The financing needs for developing economies are massive and growing.

With only 7 years to go, we must overcome considerable hurdles to achieve the SDGs – our common goals. We need to mobilize all efforts to secure financing from all available sources. 



In 2015 we made a commitment to the ambitious financing framework of the Addis Ababa Action Agenda in order to attain the SDGs.

We pledged to do more to decrease the debt burden for developing economies, and to increase their fiscal space and resource mobilization. But serious gaps remain.

As we now look to the fourth global conference on financing for development, we have no choice but to redouble our efforts and make it a milestone for renewed and increased commitment and action.

This will, however, require detailed preparations and a bold political vision.

Domestic revenue mobilization is a key pillar of SDG-financing.

Official development cooperation must underpin national efforts and must leverage resources from many sources.

Norway has consistently provided more than 0.7 percent of GNI in development assistance. We will continue to be a reliable partner and donor. 

The need for inclusive growth has become self-evident.

We will not reach our 2030 ambitions without women’s economic empowerment. The Addis Agenda got this right. We urgently need to recommit and accelerate this joint commitment.



We must continue our efforts to combat secrecy and illicit financial flows that allows for siphoning enormous resources away from developing economies.

It locks people and countries in poverty, and it erodes transparency and trust.

The Secretary General’s report on tax cooperation gave us a somber assessment of the persisting gaps in the current tax architecture.

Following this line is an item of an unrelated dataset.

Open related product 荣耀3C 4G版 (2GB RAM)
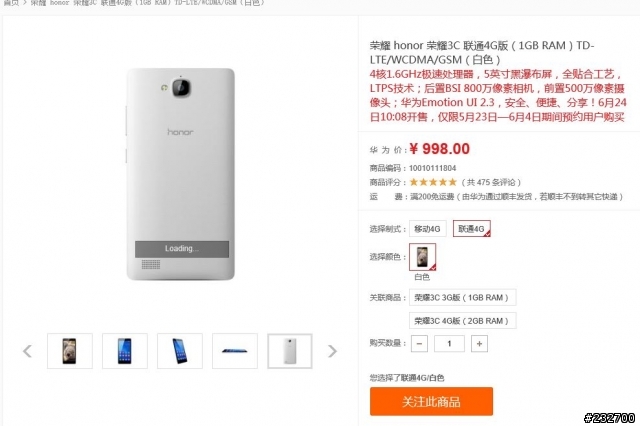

National implementation of existing standards is key, but we also need to address systemic weaknesses in appropriate ways.

Going forward, we must avoid duplication, and rather promote complementarity and build on the achievements made, both in the OECD and in the UN.

As Member States, it is incumbent upon us to actively foster and urge closer coordination in the tax work of the UN and the OECD.

We should heed the call of the Secretary General to establish and strive to develop consensus-based rules and standards that effectively and inclusively promote a responsible and accountable global financial system.  



The difference between success and failure ultimately hinges on collaborative efforts in the multilateral system.

We – the member states – need to grasp the opportunity and raise the level of ambition.


I thank you.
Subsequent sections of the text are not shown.